Et voilà il gioco è fatto: la paura sociale fa sì che i migranti sia sempre più occultati e rinchiusi in centri-ghetto-parcheggio per non farli vedere alla popolazione e che le cooperative possano lavorare indisturbate mostrando di svolgere un lavoro degno di lode ed onore, perché “umanitario”. E così quegli stessi fascisti che a Tor Sapienza tiravano le bombe carta sul centro di accoglienza sono quelli che sui migranti ci lucravano. Sono quelli i manovali della spranga e del coltello, di cui, oggi è chiaro, la cupola capitolina soleva servirsi per i lavoretti sporchi (un po’ come il grosso criminale denuncia il piccolo, per distrarre il lavoro della polizia, per placare l’opinione pubblica, per evitare il problema della concorrenza). Fomentare il razzismo per tenere i migranti in scacco e continuare il loro business. Fare le cooperative di sinistra caritatevoli quando c’era da avere i favori da Odevaine e mantenere una certa facciata. Buzzi e Zuccolo sono l’emblema perfetto di questo meccanismo perverso: le cooperative rosse e cattoliche alleate con l’estrema destra accogliendo e reprimendo i migranti riempiendosi intanto le tasche.

Ma ora che finalmente la violenza intenzionale e reiterata, la corruzione, l’interesse senza frontiere, la minaccia e la barbarie dell’affare migranti diventa spettacolo, noi di Laboratorio 53 ne assistiamo come ubriachi, di un vino amaro di cui da tempo conoscevamo bene il sapore.

........

### Esercizi proposti
1. Nel testo sull'affare migranti, a quale scopo si fomenta il razzismo? Rispondi in una o due frasi.
2. Traduci in inglese questa frase del testo sull'affare migranti: "Buzzi e Zuccolo sono l’emblema perfetto di questo meccanismo perverso: le cooperative rosse e cattoliche alleate con l’estrema destra accogliendo e reprimendo i migranti riempiendosi intanto le tasche."

### Contenuto del dataset

........

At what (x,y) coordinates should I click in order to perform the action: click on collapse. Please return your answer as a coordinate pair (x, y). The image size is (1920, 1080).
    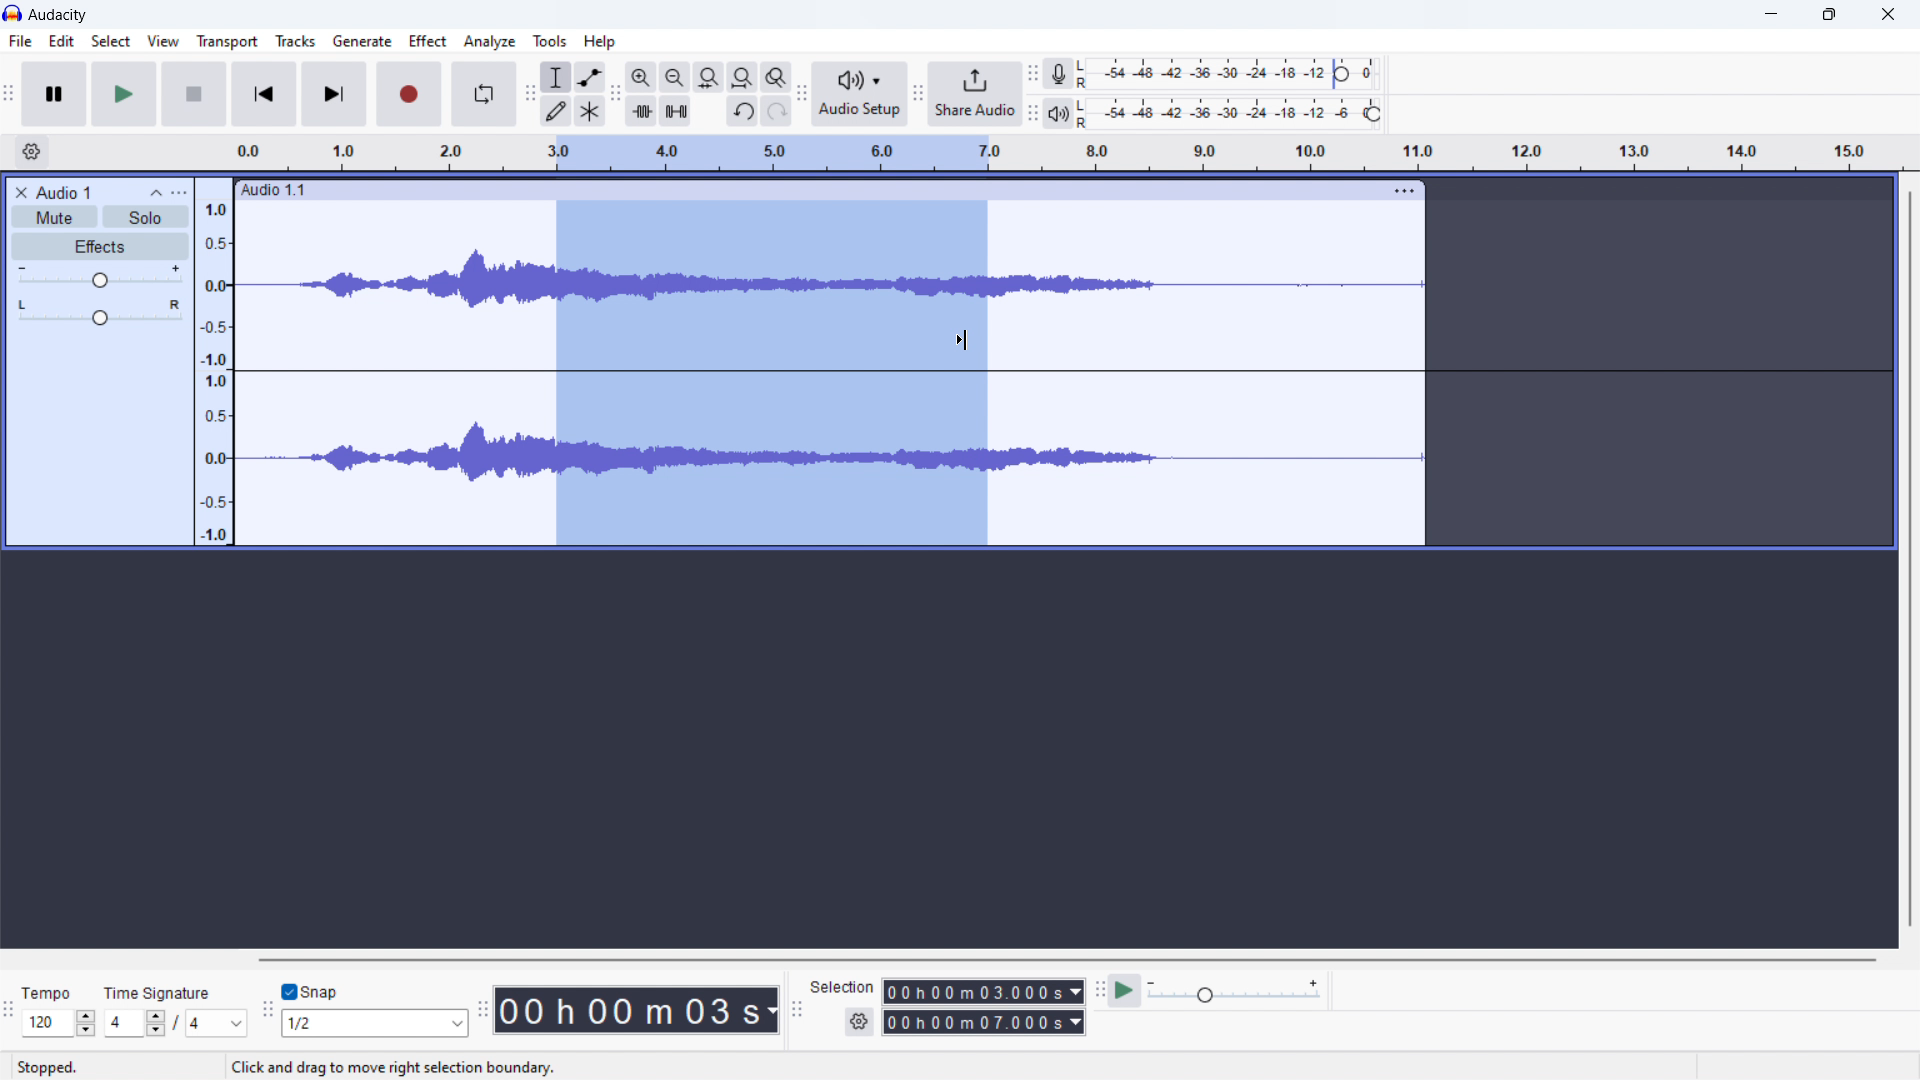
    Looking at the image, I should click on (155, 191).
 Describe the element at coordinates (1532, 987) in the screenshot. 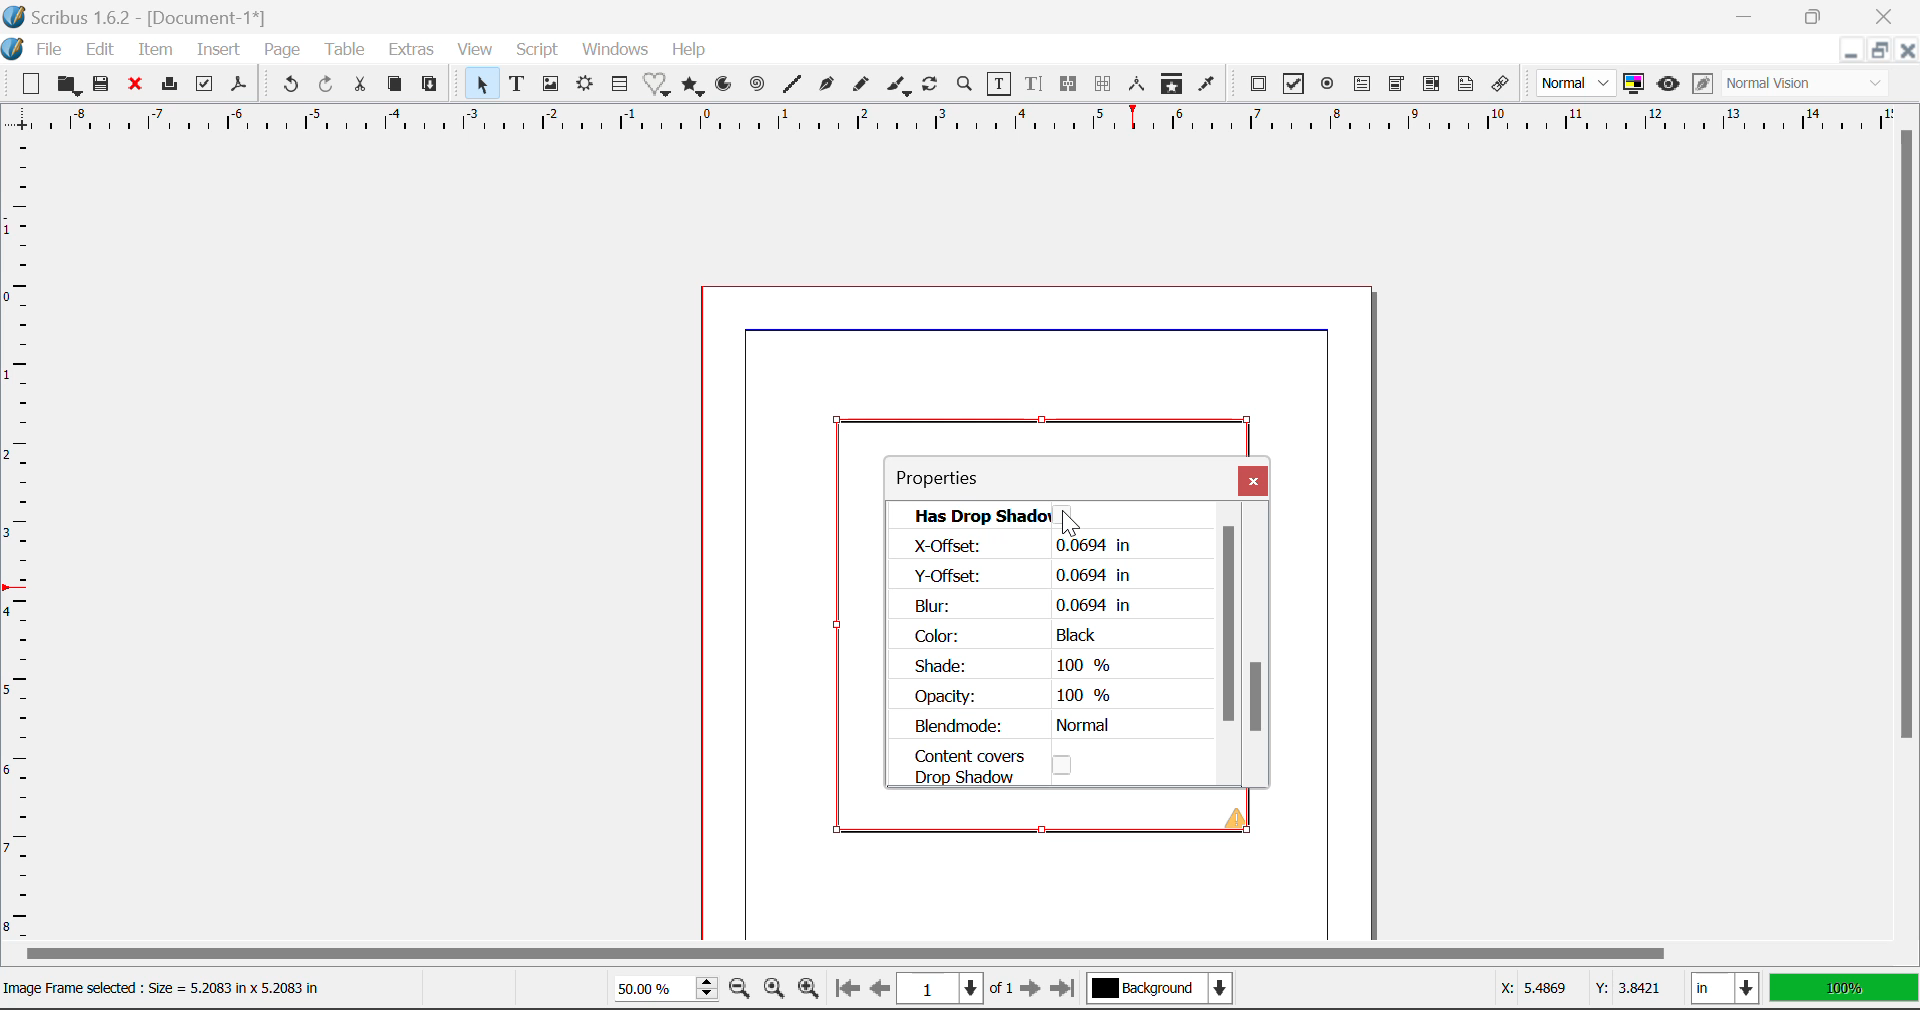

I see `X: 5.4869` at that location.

........

### Le soluzioni
1. Secondo il testo, il razzismo viene fomentato per tenere i migranti in scacco e permettere di continuare il business costruito su di loro.

2. Buzzi and Zuccolo are the perfect emblem of this perverse mechanism: the red and Catholic cooperatives allied with the far right, taking in and repressing migrants while lining their own pockets in the meantime.